LinuxLists.cc - Re: readX/writeX semantic and ordering

1999-12-20 12:27:30

Subject: Re: readX/writeX semantic and ordering

On Thu, 16 Dec 1999, Gabriel Paubert wrote:

> On Thu, 16 Dec 1999, Gerard Roudier wrote:
>
> > > Cachable CPU stores (whether buffered due to a cache miss or not) will not
> > > be carried out to system bus, they will only be put into the cache. The
> >
> > If the cache controller snoops memory accesses (including DMA) from the
> > system BUS and agrees with the memory/bus controller for performing
> > cache line write-back when a dirty cache line is hit, ordering is as
> > expected.
>
> All PPC snoop (the data and L2 cache) provided the host bridge flags the
> accesses it performs on behalf of PCI devices as global (with the GBL bus
> signal). Setting or not this signal is an option on some bridges but you
> can safely assume that it will be set since it makes things much simpler
> (otherwise you'd have to explicitly flush the caches).

Could I suggest the kernel to be made careful about that, if detection is
possible, and warn about misconfiguration.
I have been reported some problem on the G3 that seems to disappear when
the cache is set write-through. Could a bridge misconfiguration explain
that ?

> > > architecture does not guarantee anything about the ordering in theory,
> > > but in all current implementations the only effect is that loads may be
> > > moved ahead of pending stores and stores may be combined (but not on
> > > guarded memory which happens to be the case of areas returned by ioremap).
> >
> > No problem there.

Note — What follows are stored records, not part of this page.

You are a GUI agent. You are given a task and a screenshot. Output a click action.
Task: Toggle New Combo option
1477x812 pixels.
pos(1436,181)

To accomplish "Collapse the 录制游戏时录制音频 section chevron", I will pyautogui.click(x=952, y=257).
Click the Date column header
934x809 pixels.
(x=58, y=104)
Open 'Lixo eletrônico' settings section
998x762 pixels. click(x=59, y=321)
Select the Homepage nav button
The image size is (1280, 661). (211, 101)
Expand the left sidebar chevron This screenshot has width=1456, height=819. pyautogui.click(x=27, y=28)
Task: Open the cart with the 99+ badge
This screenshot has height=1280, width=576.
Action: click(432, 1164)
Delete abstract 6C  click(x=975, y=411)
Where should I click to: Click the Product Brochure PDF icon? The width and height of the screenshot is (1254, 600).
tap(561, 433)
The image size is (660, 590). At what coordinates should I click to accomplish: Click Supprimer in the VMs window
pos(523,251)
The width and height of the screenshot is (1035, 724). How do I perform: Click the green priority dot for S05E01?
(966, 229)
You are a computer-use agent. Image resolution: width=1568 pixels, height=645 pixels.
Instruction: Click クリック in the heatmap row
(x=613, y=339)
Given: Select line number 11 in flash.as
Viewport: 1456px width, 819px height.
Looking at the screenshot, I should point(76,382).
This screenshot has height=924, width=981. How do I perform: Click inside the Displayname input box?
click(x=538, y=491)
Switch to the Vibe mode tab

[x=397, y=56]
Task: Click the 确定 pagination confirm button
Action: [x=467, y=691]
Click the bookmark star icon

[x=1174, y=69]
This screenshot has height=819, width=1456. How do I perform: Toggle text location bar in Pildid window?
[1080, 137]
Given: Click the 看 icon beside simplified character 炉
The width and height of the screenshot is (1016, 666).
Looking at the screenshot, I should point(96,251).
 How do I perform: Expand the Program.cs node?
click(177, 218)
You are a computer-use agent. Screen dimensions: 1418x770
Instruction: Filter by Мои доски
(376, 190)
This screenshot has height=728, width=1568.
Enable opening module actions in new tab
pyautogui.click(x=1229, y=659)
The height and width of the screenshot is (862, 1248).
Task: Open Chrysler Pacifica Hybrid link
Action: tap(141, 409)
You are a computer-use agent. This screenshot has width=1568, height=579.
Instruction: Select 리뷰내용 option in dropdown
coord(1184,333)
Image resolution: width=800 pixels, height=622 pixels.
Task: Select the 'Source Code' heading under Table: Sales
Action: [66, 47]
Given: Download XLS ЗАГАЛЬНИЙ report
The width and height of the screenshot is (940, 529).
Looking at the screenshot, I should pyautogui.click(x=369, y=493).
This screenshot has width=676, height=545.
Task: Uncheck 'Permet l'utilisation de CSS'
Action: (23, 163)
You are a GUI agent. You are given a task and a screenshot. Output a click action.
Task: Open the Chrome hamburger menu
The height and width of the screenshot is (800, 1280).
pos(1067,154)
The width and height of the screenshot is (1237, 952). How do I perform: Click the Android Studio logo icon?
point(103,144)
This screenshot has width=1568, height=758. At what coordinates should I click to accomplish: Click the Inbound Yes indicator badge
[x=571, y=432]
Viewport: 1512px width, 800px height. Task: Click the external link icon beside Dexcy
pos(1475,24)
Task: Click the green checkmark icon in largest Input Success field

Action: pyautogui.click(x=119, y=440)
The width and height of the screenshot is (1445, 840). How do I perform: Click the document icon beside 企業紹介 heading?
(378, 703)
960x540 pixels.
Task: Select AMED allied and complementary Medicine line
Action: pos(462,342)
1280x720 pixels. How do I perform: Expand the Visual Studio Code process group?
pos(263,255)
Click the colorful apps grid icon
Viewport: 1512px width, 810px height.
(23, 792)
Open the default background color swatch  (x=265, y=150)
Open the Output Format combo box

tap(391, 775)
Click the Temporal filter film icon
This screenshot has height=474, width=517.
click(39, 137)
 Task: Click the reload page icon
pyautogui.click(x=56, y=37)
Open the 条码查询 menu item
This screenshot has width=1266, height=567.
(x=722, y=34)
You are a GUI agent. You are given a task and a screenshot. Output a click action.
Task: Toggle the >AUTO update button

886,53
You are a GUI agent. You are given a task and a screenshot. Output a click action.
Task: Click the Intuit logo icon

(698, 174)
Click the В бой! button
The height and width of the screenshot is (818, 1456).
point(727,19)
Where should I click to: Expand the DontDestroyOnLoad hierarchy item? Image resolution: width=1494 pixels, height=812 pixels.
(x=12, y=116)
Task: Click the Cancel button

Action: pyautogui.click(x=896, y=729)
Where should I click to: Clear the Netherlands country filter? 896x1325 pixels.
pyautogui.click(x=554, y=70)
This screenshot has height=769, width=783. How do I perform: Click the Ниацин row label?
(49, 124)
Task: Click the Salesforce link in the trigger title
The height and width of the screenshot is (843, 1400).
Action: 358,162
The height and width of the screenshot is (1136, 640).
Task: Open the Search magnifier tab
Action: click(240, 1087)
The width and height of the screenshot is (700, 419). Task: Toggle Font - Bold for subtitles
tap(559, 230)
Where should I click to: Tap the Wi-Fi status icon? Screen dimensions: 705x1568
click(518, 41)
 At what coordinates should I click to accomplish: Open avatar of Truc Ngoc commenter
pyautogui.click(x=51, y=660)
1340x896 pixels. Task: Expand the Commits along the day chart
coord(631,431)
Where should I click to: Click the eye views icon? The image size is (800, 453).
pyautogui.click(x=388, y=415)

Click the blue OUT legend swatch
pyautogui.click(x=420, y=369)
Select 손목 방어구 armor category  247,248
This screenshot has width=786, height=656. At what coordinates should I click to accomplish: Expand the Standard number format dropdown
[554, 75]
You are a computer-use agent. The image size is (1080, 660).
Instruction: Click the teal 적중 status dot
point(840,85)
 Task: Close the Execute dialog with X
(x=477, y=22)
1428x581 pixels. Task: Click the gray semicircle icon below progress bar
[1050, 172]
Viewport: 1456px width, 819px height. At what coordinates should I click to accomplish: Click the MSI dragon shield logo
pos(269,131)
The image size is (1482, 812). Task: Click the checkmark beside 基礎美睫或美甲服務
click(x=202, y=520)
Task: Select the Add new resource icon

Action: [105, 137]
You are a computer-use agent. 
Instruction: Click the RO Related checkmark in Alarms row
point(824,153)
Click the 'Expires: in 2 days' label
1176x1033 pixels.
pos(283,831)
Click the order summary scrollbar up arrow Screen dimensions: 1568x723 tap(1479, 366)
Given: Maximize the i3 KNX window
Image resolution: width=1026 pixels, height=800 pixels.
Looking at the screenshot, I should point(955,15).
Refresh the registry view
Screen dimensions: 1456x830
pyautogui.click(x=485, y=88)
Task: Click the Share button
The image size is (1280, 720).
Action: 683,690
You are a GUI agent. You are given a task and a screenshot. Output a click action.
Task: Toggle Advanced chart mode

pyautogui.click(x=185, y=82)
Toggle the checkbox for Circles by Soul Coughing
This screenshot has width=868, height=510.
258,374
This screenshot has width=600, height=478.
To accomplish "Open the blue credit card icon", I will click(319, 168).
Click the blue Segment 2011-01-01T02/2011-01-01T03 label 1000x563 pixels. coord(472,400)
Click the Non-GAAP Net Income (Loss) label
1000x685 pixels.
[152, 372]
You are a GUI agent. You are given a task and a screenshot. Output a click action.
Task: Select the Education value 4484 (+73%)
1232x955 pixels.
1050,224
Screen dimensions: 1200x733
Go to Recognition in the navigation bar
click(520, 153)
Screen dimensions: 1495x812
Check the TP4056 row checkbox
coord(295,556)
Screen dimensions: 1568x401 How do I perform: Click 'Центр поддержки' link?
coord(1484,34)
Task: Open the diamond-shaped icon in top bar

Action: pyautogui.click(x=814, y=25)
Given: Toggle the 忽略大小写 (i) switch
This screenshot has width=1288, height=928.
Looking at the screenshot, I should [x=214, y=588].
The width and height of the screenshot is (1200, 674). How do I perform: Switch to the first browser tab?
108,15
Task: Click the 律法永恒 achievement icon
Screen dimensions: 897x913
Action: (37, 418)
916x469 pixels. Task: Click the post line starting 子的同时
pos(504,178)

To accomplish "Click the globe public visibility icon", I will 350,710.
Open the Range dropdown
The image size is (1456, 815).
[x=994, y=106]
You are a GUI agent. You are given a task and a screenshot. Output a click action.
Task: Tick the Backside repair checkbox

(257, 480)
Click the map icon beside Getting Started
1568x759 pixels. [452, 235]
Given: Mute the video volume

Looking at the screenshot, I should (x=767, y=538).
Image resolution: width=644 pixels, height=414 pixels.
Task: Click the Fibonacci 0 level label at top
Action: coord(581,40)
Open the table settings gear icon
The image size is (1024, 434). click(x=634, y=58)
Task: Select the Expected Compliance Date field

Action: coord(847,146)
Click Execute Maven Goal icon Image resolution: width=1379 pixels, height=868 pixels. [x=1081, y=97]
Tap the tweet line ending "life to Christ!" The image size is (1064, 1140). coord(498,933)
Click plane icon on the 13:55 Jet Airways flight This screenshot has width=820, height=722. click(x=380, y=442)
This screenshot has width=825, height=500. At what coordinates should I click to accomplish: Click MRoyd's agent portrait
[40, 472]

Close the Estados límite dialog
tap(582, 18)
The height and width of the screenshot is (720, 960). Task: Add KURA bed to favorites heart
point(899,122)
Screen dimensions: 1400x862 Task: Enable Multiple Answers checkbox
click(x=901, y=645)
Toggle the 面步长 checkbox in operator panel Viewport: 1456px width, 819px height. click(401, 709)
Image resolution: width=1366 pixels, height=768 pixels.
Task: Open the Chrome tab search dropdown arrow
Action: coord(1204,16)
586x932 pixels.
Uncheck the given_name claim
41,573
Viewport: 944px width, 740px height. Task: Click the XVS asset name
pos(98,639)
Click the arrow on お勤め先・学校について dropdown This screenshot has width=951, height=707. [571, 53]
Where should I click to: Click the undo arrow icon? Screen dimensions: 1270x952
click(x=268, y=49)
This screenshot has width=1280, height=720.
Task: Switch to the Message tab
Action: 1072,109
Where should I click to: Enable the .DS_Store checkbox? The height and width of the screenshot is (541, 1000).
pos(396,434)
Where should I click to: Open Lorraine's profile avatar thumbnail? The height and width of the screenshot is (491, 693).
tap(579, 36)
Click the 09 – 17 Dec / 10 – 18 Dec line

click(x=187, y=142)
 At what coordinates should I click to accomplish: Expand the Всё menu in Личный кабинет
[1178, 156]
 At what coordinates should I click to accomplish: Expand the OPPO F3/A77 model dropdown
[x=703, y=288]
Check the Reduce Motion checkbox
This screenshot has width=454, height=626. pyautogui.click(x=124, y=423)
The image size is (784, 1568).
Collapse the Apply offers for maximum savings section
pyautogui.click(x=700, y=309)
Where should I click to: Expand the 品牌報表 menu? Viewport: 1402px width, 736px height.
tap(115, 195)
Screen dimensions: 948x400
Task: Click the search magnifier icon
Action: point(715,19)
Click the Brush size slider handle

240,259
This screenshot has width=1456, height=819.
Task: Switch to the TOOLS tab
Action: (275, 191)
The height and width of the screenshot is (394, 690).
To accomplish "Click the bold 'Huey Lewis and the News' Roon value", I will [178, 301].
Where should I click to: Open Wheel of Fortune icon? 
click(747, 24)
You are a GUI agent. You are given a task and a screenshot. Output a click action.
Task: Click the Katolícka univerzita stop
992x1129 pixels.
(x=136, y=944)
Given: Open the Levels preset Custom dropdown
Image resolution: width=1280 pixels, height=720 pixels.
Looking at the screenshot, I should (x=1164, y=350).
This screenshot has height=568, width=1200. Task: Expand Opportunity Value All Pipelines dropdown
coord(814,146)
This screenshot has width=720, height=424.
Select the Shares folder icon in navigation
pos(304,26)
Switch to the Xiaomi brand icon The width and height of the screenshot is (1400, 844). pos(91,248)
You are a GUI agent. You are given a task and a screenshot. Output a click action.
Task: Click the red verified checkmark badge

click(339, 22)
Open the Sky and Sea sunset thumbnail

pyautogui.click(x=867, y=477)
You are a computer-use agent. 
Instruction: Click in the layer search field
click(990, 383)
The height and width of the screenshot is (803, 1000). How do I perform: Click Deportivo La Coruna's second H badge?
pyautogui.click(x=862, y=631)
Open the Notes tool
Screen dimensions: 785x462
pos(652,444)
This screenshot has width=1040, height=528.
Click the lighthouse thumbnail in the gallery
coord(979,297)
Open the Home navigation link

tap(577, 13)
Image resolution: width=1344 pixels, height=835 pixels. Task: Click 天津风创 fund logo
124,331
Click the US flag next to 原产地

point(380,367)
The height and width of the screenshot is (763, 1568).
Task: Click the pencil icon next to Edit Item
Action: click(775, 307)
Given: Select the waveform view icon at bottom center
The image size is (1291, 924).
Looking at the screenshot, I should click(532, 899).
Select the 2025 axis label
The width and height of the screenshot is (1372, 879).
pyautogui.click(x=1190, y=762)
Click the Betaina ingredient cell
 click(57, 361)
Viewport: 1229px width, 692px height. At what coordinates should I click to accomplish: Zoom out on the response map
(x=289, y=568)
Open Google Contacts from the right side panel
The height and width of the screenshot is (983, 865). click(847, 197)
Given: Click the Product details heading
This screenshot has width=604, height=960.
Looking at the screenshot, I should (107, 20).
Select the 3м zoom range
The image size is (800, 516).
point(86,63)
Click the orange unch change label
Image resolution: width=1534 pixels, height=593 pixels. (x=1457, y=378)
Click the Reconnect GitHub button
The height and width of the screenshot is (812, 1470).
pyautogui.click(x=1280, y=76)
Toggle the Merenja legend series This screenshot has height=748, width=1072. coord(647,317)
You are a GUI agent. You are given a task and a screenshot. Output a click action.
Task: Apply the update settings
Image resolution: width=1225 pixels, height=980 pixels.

A driver should normally expect IO/MMIO accesses to
> > follow strong ordering, but should insert explicit memory barrier for
> > STOREs to memory to be observed in order from the BUS each time it is
> > needed. OTOH, having reads from memory passing writes when possible should
> > not make problems.
>
> Sorry I was not clear:
> on PPC an MMIO read can go ahead of an MMIO write unless an eieio or sync
> instruction is in between (or the read is from the same address as the
> write). Writes can be reordered / gathered in host bridge too (or in the
> processor for non guarded storage) unless there is an explicit ordering
> barrier. This cause all {read,write,in,out}[bwl] on PPC to be followed by
> an eieio instruction.

The current readX/writeX implementation does eieio (that's full chinese to
me, especially when I try to pronounce it;-)) after MMIOing. The
sym53c8xx driver knows about (since I teached it about :)) and performs
mb() = "sync" for PPC in places when ordering between MMIO and memory
accesses has to be guaranteed. This works on paper but has been reported
not to be enough with some G3 (cache snooping against DMA is assumed).

> If I understand correctly all the issues (a big if), you have to put a
> strong memory barrier to have guaranteed behaviour in your case. By
> strong I mean a PPC 'sync' instruction, 'eieio' is not enough since it
> does not order writeback memory accesses relative to noncacheable memory
> accesses.

That was close to my understanding.

> AFAIK, all _current_ PPC processors execute stores in order, and store
> buffers will not be a problem since they are inside the coherent memory
> domain (this is clearly stated on the 604 documentation, unfortunately the
> available 7400/G4 documentation is still very poor). This means that
> stores to memory will enter the coherent memory domain before a write to a
> device register takes place. But this is not required and therefore not
> safe...
>
> I still don't see why they would want to execute the write to the device
> register before the earlier stores enters the coherent memory domain. The
> implementation complexity is probably not worth the performance gain.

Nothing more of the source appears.